> EXERCISE TASK 1: Using the graph notes, explain why a shortest path from start to finish does not exist when a negative-weight cycle lies along a path between them. Answer in one to three sentences.
> EXERCISE TASK 2:
Answer these questions from the graph notes:
(a) What type does an adjacency matrix store for each entry?
(b) Where does breadth-first search put newly discovered nodes?
(c) What does the field d in the node structure hold?
> EXERCISE TASK 3: From the graph notes, reproduce the passage that opens with the words containing "First of all, when" and closes with "finish actually exists.".

--- BEGIN READING TEXT ---

Graph review
Graph: edges and vertices. Directed vs. undirected edges. Weighted vs. unweighted edges.
Graph representations:
Adj. list: store an array of lists, one list for each vertex. The list stores pointers to the vertices that are adjacent (connected by outbound edges) to that one.
Adj. matrix: store an n by n
bool
matrix (where n is the number of vertices). To determine whether there is an edge from x to y look inmatrix[x][y]
.
Breadth-first search: finds shortest paths (in terms of path length) from a source node to as many other nodes are reachable from it, by adding newly discovered nodes to a queue.
Depth-first search: finds paths (not necessarily shortest) from a source node to all reachable nodes. DFS has various useful properties that can expose the structure of the graph (e.g., whether or not it has cycles) while we are exploring it. Example:
Weighted graph algorithms
Weighted graphs have many physical applications: we can think of the edges as being (for example) roads between cities, then the weights become milage. If the graph represents a network of pipes, then the edges might be the flow capacity of a given pipe. Given this intepretation, we can ask for some operations that we might like to perform on weighted graphs:
Find the shortest path from one vertex to another, where “shortest” is defined in terms of the path weight (i.e., the sum of all the weights of the edges in the path), rather than just the number of edges.
Find the maximal flow of a graph between one vertex and another, if we treat the weights as capacities.
Find a minimum spanning tree of an (undirected) weighted graph. The MST is a tree built from edges in the graph (i.e., a “subgraph”) where the sum of all the edges is as small as possible. The MST is useful because it is essentially a graph in which every simple path is the shortest path between its two endpoints; it is not possible to construct a non-shortest path in a MST.
We’re going to assume that nodes in our graphs have a structure like this:
struct node {
float d; // Shortest distance to this node
node* parent; // Pointer to shortest-parent node
};
Shortest path in a weighted graph
What if the edges have weights, how can we find the shortest path(s) in terms of edge weights? (The path weight of a path is just the sum of all the weights along it.)
First of all, when does the shortest path even exist? Example: (graph with neg weight cycles). Does the shortest path exist? No. Example (graph with neg edges, but no neg-weight cycles). Negative weight edges are OK, but neg-weight cycles are not. If a negative-weight cycle exists anywhere along a path from start to finish, then the “shortest” path does not exist (because we could always make it shorter, by taking another trip around the cycle). We’ll also assume in the following discussion that the shortest path from start to finish actually exists.
Assuming there are no negative weight cycles, how would we find the shortest path from start to finish? Well, to start with, what is the longest length (in terms of number of edges) that the shortest path could be, in the worst case? It’s \(|V|-1\). Why? because that path allows us to visit every vertex once. If we visit any vertex more than once, then we must have a cycle in our path, and without negative-weight cycles, any other cycles can only make a path worse than it would be if we removed them. (Demo)
So in the worst case, the longest possible shortest-path has \(|V|\) nodes and \(|V|-1\) edges and no cycles. Let’s take a more local view.
For the starting node, what is the shortest path to the starting node itself? The empty path, which contains only the starting node and zero edges. (And note that the path-weight of this path is also 0.)

--- END READING TEXT ---
--- BEGIN RAW RECORDS ---

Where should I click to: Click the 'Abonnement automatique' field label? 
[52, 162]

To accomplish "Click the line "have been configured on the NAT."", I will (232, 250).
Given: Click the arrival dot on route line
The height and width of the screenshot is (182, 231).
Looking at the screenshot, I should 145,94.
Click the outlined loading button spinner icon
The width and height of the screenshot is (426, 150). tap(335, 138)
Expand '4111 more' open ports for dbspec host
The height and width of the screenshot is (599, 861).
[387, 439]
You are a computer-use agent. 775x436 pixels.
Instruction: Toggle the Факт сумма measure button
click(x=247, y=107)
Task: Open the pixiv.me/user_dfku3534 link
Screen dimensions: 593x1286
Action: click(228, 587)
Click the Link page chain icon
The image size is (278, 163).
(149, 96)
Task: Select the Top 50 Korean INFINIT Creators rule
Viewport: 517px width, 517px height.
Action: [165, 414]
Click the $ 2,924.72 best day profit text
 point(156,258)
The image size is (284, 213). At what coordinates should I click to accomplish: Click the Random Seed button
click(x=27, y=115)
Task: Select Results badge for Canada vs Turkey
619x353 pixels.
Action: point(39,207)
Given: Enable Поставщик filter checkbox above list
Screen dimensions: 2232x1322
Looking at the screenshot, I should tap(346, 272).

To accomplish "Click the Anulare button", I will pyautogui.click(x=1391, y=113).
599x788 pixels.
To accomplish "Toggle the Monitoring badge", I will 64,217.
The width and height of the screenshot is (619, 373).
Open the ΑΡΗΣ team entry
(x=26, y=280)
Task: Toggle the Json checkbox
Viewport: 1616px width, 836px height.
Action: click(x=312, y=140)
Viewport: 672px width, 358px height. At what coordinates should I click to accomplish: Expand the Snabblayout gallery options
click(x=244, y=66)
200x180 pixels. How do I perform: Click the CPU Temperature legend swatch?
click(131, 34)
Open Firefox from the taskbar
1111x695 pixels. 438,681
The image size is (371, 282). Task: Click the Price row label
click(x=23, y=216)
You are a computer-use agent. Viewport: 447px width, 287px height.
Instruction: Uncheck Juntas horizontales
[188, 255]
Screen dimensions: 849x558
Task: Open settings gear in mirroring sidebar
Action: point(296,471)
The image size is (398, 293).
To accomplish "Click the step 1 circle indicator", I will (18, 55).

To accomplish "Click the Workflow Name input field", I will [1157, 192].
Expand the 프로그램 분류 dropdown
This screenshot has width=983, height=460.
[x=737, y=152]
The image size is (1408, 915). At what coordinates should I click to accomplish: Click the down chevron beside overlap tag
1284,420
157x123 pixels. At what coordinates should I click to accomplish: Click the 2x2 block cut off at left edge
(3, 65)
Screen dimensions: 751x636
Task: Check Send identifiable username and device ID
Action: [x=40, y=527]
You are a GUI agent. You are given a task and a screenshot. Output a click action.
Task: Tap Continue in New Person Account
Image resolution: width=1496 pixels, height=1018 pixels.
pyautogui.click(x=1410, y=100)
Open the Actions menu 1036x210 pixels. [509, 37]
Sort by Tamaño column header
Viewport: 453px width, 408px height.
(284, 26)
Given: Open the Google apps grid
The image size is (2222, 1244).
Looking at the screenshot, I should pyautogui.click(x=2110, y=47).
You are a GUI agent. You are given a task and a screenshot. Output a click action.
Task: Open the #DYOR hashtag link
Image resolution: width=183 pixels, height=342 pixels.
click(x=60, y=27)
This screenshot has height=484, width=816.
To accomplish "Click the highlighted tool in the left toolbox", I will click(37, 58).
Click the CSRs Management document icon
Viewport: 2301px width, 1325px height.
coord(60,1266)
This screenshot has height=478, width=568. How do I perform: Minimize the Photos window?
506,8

--- END RAW RECORDS ---

> COMPLETE RESPONSE 1: If a negative-weight cycle lies anywhere along a path from start to finish, every extra trip around that cycle lowers the total path weight. Any path could therefore always be made shorter, so no shortest path exists.

> COMPLETE RESPONSE 2:
(a) bool
(b) In a queue
(c) The shortest distance to that node

> COMPLETE RESPONSE 3:
First of all, when does the shortest path even exist? Example: (graph with neg weight cycles). Does the shortest path exist? No. Example (graph with neg edges, but no neg-weight cycles). Negative weight edges are OK, but neg-weight cycles are not. If a negative-weight cycle exists anywhere along a path from start to finish, then the “shortest” path does not exist (because we could always make it shorter, by taking another trip around the cycle). We’ll also assume in the following discussion that the shortest path from start to finish actually exists.